▶ [PASSAGE PROVIDED]:
--- start ---

Date of birth : 10/24/1891
Date of death : 10/27/1979
City of birth : Hamilton, Ontario, Canada

Father Charles E. Coughlin was an ultra-conservative Catholic priest who was a major power in the US far-right-wing movement in the 1930s. His radio program was listened to by over 30 million Americans on Sunday afternoons, and in a 1934 national poll he was chosen as the second most popular and powerful man in the US, behind President Franklin D. Roosevelt (his arch-enemy). In 1935 he gave a speech against Roosevelt's New Deal at New York's Madison Square Garden that drew 20,000 attendees. His hatred of Roosevelt got him into trouble on several occasions. He once called Roosevelt "the great liar and betrayer", and was forced by his bishop to apologize to Roosevelt for that remark. It wasn't long after that, however, that he referred to Roosevelt in a speech as "the Scab President". In 1936 Coughlin joined forces with two other prominent members in the right-wing movement, Gerald L.K. Smith and Dr. Francis Townsend to form the Union Party. Their presidential candidate, ex-Congressman William Lempke, received 900,000 votes. His rising political power tended to make him think he could say and do anything, and during the campaign he began accusing Roosevelt of being in cahoots with "international Jewish bankers", and eventually his shrill, non-stop anti-Semitism and Jew-baiting resulted in his being condemned by the Catholic Layman's League as "cowardly and shameless". Nevertheless, his political movement, The National Union for Social Justice, had 8.5 million members and he was still a force to be reckoned with. His power began to come to an end with the advent of World War II. In 1940 his superiors ordered him off the air, in response to a growing revulsion among the public at his vicious anti-Semitic tirades. In 1942 his magazine, "Social Justice", was banned by the U.S. government under wartime regulations as "a systematic and unscrupulous attack on the war effort" for Coughlin's unceasing attacks on Roosevelt and his "Jewish masters", an action that Coughlin attributed to "Jews, Communists and New Dealers". Even after he was no longer a national figure, he continued to arouse controversy. In 1965 his parishioners complained to the Detroit Archdiocese that students in Coughlin's Catholic school in Royal Oaks, Michigan, were being indoctrinated in Coughlin's social and political beliefs by being forced to listen to his speeches about the "Jewish and Communist problem" over the school's public address system. He retired from active duty in 1966.

--- end ---

▶ [WRITTEN EXERCISE A]: Reproduce the biographical passage on Charles E. Coughlin word for word, from its first line to its last.
The biographical passage and the records that follow it have no connection to each other.

(Entries for locating text and elements)
--- start ---

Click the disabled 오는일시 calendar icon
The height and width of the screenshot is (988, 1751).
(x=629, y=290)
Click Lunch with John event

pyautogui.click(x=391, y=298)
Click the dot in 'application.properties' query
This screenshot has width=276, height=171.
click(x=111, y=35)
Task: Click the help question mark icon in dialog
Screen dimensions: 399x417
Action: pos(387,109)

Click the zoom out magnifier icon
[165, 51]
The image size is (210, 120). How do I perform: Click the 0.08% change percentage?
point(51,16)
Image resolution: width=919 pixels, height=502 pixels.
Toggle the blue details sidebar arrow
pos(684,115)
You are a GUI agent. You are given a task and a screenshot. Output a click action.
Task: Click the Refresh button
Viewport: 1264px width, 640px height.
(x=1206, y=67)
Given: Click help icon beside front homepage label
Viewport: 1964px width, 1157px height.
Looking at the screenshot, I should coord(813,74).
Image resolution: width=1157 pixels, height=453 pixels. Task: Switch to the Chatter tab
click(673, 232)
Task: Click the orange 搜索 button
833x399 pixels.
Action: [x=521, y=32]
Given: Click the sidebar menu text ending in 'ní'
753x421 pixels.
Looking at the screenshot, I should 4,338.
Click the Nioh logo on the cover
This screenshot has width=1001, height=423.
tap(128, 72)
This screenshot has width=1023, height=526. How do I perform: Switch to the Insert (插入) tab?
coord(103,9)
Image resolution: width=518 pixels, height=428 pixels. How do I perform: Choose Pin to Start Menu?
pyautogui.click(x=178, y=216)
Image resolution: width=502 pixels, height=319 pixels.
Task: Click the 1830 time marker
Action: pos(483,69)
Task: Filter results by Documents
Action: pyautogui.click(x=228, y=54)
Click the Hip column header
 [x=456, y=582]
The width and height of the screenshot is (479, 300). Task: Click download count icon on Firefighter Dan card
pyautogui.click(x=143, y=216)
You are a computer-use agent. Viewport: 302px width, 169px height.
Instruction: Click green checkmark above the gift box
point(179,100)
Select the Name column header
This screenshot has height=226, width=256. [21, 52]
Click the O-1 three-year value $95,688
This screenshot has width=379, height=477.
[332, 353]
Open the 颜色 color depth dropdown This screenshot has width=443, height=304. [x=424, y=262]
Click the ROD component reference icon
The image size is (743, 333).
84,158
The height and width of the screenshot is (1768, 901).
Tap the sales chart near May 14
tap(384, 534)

--- end ---

▶ [WRITTEN EXERCISE B]: From the records, present as a numbered list the lines starting at the one containing "Task: Click the help" and ending after the one containing "coord(103,9)", skipping any blank lines.

▶ [EXERCISE SOLUTION A]:
Date of birth : 10/24/1891
Date of death : 10/27/1979
City of birth : Hamilton, Ontario, Canada

Father Charles E. Coughlin was an ultra-conservative Catholic priest who was a major power in the US far-right-wing movement in the 1930s. His radio program was listened to by over 30 million Americans on Sunday afternoons, and in a 1934 national poll he was chosen as the second most popular and powerful man in the US, behind President Franklin D. Roosevelt (his arch-enemy). In 1935 he gave a speech against Roosevelt's New Deal at New York's Madison Square Garden that drew 20,000 attendees. His hatred of Roosevelt got him into trouble on several occasions. He once called Roosevelt "the great liar and betrayer", and was forced by his bishop to apologize to Roosevelt for that remark. It wasn't long after that, however, that he referred to Roosevelt in a speech as "the Scab President". In 1936 Coughlin joined forces with two other prominent members in the right-wing movement, Gerald L.K. Smith and Dr. Francis Townsend to form the Union Party. Their presidential candidate, ex-Congressman William Lempke, received 900,000 votes. His rising political power tended to make him think he could say and do anything, and during the campaign he began accusing Roosevelt of being in cahoots with "international Jewish bankers", and eventually his shrill, non-stop anti-Semitism and Jew-baiting resulted in his being condemned by the Catholic Layman's League as "cowardly and shameless". Nevertheless, his political movement, The National Union for Social Justice, had 8.5 million members and he was still a force to be reckoned with. His power began to come to an end with the advent of World War II. In 1940 his superiors ordered him off the air, in response to a growing revulsion among the public at his vicious anti-Semitic tirades. In 1942 his magazine, "Social Justice", was banned by the U.S. government under wartime regulations as "a systematic and unscrupulous attack on the war effort" for Coughlin's unceasing attacks on Roosevelt and his "Jewish masters", an action that Coughlin attributed to "Jews, Communists and New Dealers". Even after he was no longer a national figure, he continued to arouse controversy. In 1965 his parishioners complained to the Detroit Archdiocese that students in Coughlin's Catholic school in Royal Oaks, Michigan, were being indoctrinated in Coughlin's social and political beliefs by being forced to listen to his speeches about the "Jewish and Communist problem" over the school's public address system. He retired from active duty in 1966.

▶ [EXERCISE SOLUTION B]:
1. Task: Click the help question mark icon in dialog
2. Screen dimensions: 399x417
3. Action: pos(387,109)
4. Click the zoom out magnifier icon
5. [165, 51]
6. The image size is (210, 120). How do I perform: Click the 0.08% change percentage?
7. point(51,16)
8. Image resolution: width=919 pixels, height=502 pixels.
9. Toggle the blue details sidebar arrow
10. pos(684,115)
11. You are a GUI agent. You are given a task and a screenshot. Output a click action.
12. Task: Click the Refresh button
13. Viewport: 1264px width, 640px height.
14. (x=1206, y=67)
15. Given: Click help icon beside front homepage label
16. Viewport: 1964px width, 1157px height.
17. Looking at the screenshot, I should coord(813,74).
18. Image resolution: width=1157 pixels, height=453 pixels. Task: Switch to the Chatter tab
19. click(673, 232)
20. Task: Click the orange 搜索 button
21. 833x399 pixels.
22. Action: [x=521, y=32]
23. Given: Click the sidebar menu text ending in 'ní'
24. 753x421 pixels.
25. Looking at the screenshot, I should 4,338.
26. Click the Nioh logo on the cover
27. This screenshot has width=1001, height=423.
28. tap(128, 72)
29. This screenshot has width=1023, height=526. How do I perform: Switch to the Insert (插入) tab?
30. coord(103,9)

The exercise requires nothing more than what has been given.